Item 3.02 Unregistered Sales of Equity Securities.
On May 26, 2020, the Company completed
and closed its most recent financing with an aggregate total of $5,739,500.
The aggregate total includes a closing on
April 25, 2020 of $2,632,500 and a closing on May 26, 2020, of the Company’s its final round of a convertible debt
offering with gross proceeds of $3,107,000 in exchange for issuing Subordinated Convertible Notes (the “Convertible
Notes”) and Warrants (the “Warrants”) in a private placement with accredited investors, pursuant to a
series of substantially identical Securities Purchase Agreements, Common Stock Warrants, and related documents. The
Convertible Notes will be automatically and mandatorily converted to Common Stock at the lower of $1.00 per share on the one
year anniversary or at a 25% discount to a Qualified Financing.
The most recent Convertible Notes have a
principal amount of $3,107,000 and bear annual interest of 8%. Both the principal amount and the interest are payable on a
payment-in-kind basis in shares of Common Stock of the Company (the “Common Stock”).
The Warrants were granted on a 1:0.5
basis (one-half Warrant for each full share of Common Stock into which the Convertible Notes are convertible). The Warrants
have a five-year term and an exercise price equal to 120% of the per share conversion price of the Qualified Financing or
other mandatory conversion.
The Convertible Notes are initially
convertible into 3,107,000 shares of Common Stock, subject to certain adjustments, and the Warrants are initially
exercisable for 1,553,500 shares of Common Stock at an exercise price of $1.20 per share of Common Stock, also subject to
certain adjustments.
In connection with the debt offering, the
placement agent for the Convertible Notes and the Warrants received a cash fee of $201,850 and warrants to purchase 302,775
shares of the Company’s common stock, all based on 8% of gross proceeds to the Company.
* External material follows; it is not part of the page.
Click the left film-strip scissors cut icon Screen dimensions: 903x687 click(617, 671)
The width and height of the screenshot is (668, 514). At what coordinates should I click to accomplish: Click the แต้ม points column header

As part of the Purchase Agreement, the
Company entered into a Registration Rights Agreement, which grants the investors “demand” and
“piggyback” registration rights to register the shares of Common Stock issuable upon the conversion of the
Convertible Notes and the exercise of the Warrants with the Securities and Exchange Commission for resale or other
disposition. The Company is required to file a Registration Statement within 45 days of the final closing. In addition, the
Convertible Notes are subordinated to certain senior debt of the Company pursuant to a Subordination Agreement executed by
the investors.
The Convertible Notes and Warrants were
issued in transactions that were not registered under the Securities Act of 1933, as amended (the “Act”) in
reliance upon applicable exemptions from registration under Section 4(a)(2) of the Act and/or Rule 506 of SEC Regulation D
under the Act.
The foregoing description of the
financing is qualified in its entirety by reference to the complete terms and conditions of the forms of Securities Purchase
Agreement, Subscription Agreement, Subordinated Convertible Note, Common Stock Purchase Warrant, Subordination Agreement, and
Registration Rights Agreement, copies of which are attached to this Current Report on Form 8-K as Exhibits 10.1, 10.2, 10.3,
10.4, 10.5 and 10.6, respectively, and which are incorporated by reference into this Item 3.02.